Two friends, two weavers, and a contagious passion for exploring the past and present richness of Coast Salish Wool Weaving, Dr. Susan Pavel (sa’ hLa mitSa) and Kelly Sullivan let us hear them check in with one another. Following up months after their Centrum Northwest Heritage Residency, the two swap stories about what they’ve been doing during the pandemic, talk about their roots in becoming a part of the Coast Salish Wool Weaving Center, and what gathering, weaving, and teaching has been like for the past few months. They touch on the ways that gifting and healing are interwoven in the work and in their lives, work, and how they navigate traditional methods in contemporary times. They share challenges and surprises that have come about within these practices amidst a pandemic, as well as the discoveries they have made in their search to tie their resources and teachings to the local communities.
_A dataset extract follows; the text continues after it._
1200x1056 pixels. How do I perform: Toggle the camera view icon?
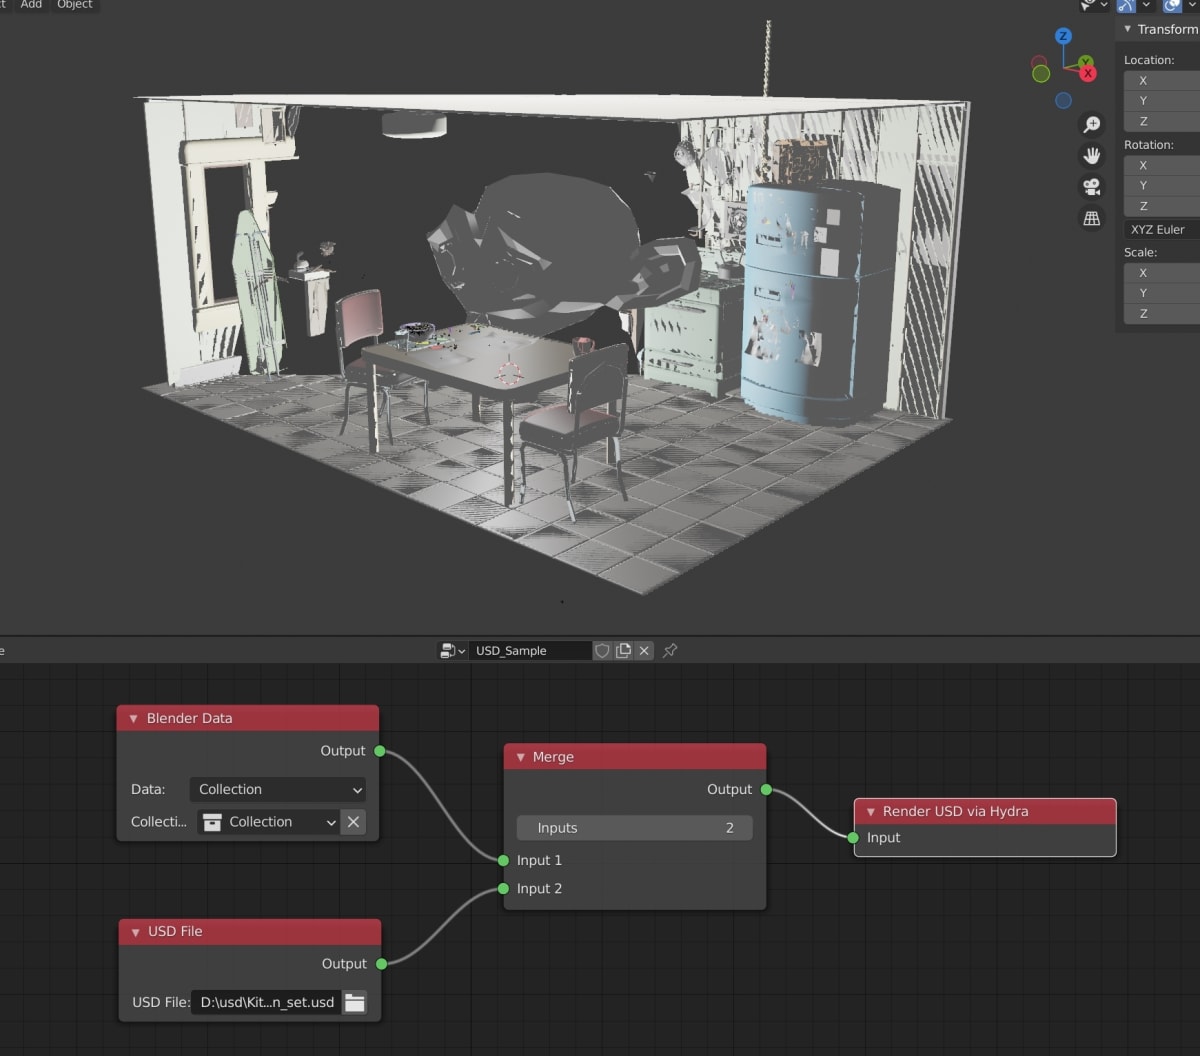point(1092,187)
sa’ hLa mitSa, Dr. Susan Pavel first learned Coast Salish Weaving the summer of 1996. Each summer she would produce one ceremonial blanket and then gift it to various elders of the tribe. By the fourth year she was selling the weavings. By the seventh year she was invited to teach weaving classes and has taught over 2,500 students.
She has participated in several solo and group museum exhibits. With public and private collectors across the nation she continues to weave. 2016 marked 20 Years of Coast Salish Wool Weaving for her and more importantly – SQ3Tsya’yay –Weaver’s Spirit Power.
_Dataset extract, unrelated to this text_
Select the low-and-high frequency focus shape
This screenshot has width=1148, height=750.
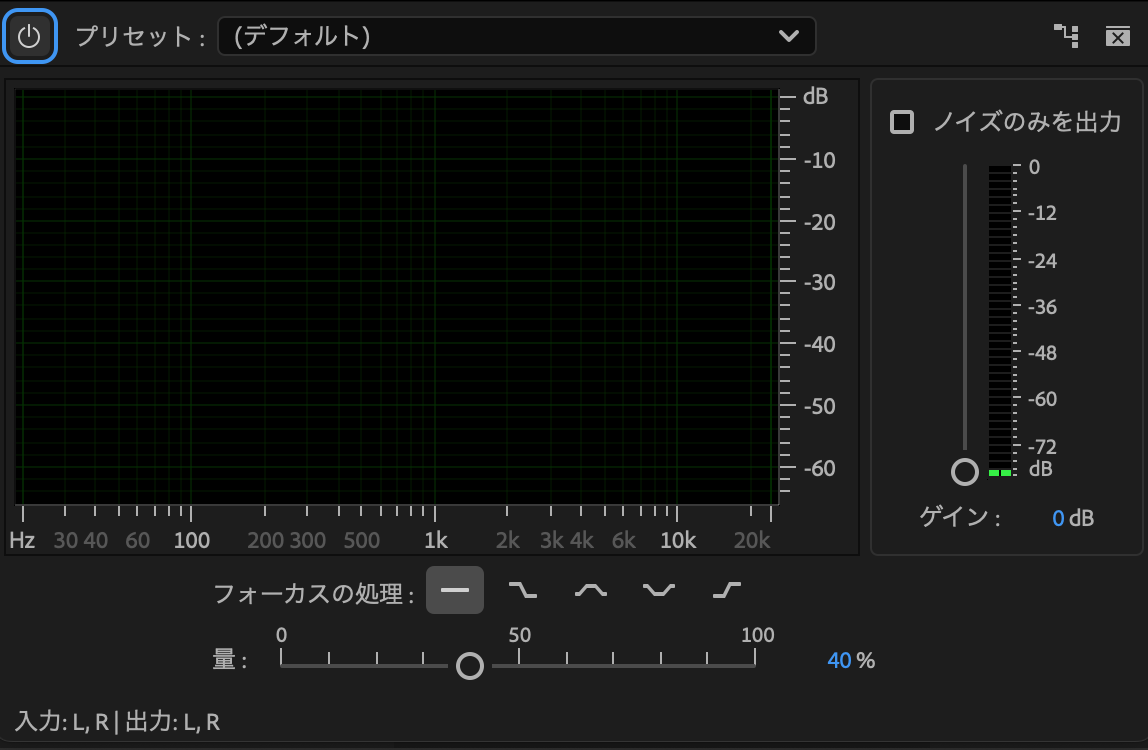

Kelly Sullivan (Port Gamble S’Klallam), is an apprentice Coast Salish Weaver to Dr. Pavel. In 2016 Sullivan learned to weave and began participating with Dr. Pavel in all aspects of weaving; from learning about gathering raw materials, spinning and dying the wool using local plants, then to produce woven pieces of all types with the various techniques. Together, they have helped bring a strong resurgence of Coast Salish wool weaving to the Port Gamble S’Klallam Community where many weavers and teachers are beginning to emerge.
Dr. Pavel and Sullivan were 2020 recepients of Centrum’s Northwest Heritage Residencies, a series of public-facing residencies made possible through a National Endowment for the Arts “Our Town” grant. These programs were presented by Centrum in partnership with Fort Worden Public Development Authority (PDA) to support the exploration of place through arts and culture.